Scan the entries and copy each line where the word "computer" is present.
(Beginning of DATA EXTRACT)
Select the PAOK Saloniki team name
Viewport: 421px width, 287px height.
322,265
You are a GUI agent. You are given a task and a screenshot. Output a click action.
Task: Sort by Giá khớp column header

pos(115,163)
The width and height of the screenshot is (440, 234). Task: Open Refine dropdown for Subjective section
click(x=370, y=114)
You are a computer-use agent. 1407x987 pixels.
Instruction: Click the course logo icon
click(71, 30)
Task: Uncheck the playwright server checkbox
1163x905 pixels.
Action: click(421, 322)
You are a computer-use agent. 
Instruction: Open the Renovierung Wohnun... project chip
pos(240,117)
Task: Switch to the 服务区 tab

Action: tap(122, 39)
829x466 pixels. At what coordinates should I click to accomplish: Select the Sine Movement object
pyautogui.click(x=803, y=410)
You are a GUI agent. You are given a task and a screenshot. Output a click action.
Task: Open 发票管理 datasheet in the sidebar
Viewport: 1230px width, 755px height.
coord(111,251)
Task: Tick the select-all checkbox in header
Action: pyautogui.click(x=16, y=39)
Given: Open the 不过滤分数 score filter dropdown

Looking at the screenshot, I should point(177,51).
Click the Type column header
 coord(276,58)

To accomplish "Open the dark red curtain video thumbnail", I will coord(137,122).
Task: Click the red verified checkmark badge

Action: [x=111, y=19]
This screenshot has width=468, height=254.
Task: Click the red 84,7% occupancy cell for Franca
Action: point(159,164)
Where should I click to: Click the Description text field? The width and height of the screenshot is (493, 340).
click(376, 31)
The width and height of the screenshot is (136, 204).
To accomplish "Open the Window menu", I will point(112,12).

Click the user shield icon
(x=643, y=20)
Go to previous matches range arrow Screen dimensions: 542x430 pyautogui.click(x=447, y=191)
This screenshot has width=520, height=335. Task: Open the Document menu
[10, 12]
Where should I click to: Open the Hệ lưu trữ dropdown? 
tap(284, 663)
(End of DATA EXTRACT)
RESPONSE AREA:
You are a computer-use agent. 1407x987 pixels.
You are a computer-use agent. 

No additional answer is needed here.